# EXERCISE DETAILS:
In the article about Sheriff Joe Arpaio, reproduce everything from "We've all heard" down to "sheriff in public.", substituting "savagery" for "cruelty".

# READING PASSAGE:
+===+

We've all heard of the harsh conditions experienced by prisoners interned at Guantanamo Bay, Abu Ghraib, and other American outposts of cruelty and brutality—the ones supposedly justified by the urgency of the War on Terror.
However, if you're an American, you don't need to go to Iraq or Afghanistan to find your way to a vicious American-run prison system operated on principles of deliberate cruelty. And you don't need to travel to an outright dictatorship to experience life in an oppressive police state.
You need only head to Maricopa County, Arizona—and get arrested. This is trivially easy if you're not white, but it's not that hard even if you are: Just criticise the sheriff in public.
This is Sheriff Joe Arpaio, he of the pink punishment and curious media policies, who calls himself "America's Toughest Sheriff" and chases celebrity with a pathetic zeal that would be funny if it were less dangerous.
Maricopa County includes the city of Phoenix, more than nine thousand square miles of territory, and contains nearly four million people. Arpaio was elected sheriff in 1993, and made his mark early.

+===+

# PROVIDED DATA:
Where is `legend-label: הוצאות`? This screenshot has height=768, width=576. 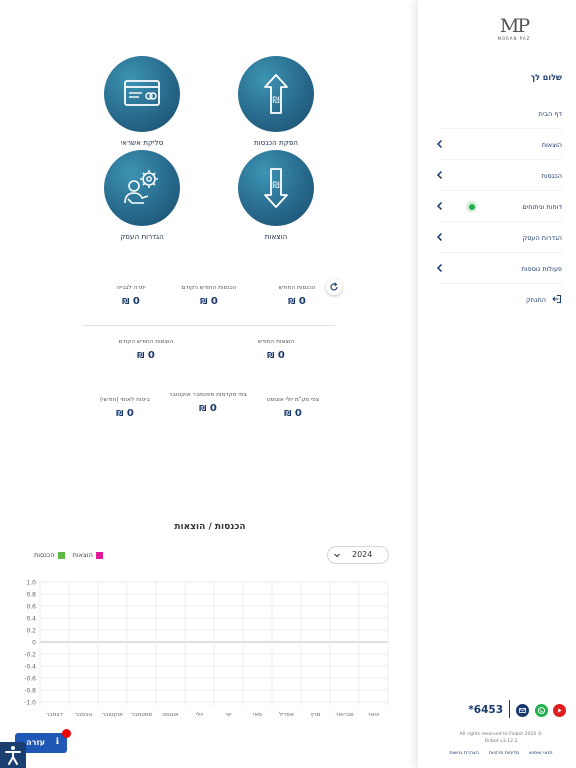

+===+

# FINISHED EXERCISE:
We've all heard of the harsh conditions experienced by prisoners interned at Guantanamo Bay, Abu Ghraib, and other American outposts of savagery and brutality—the ones supposedly justified by the urgency of the War on Terror.
However, if you're an American, you don't need to go to Iraq or Afghanistan to find your way to a vicious American-run prison system operated on principles of deliberate savagery. And you don't need to travel to an outright dictatorship to experience life in an oppressive police state.
You need only head to Maricopa County, Arizona—and get arrested. This is trivially easy if you're not white, but it's not that hard even if you are: Just criticise the sheriff in public.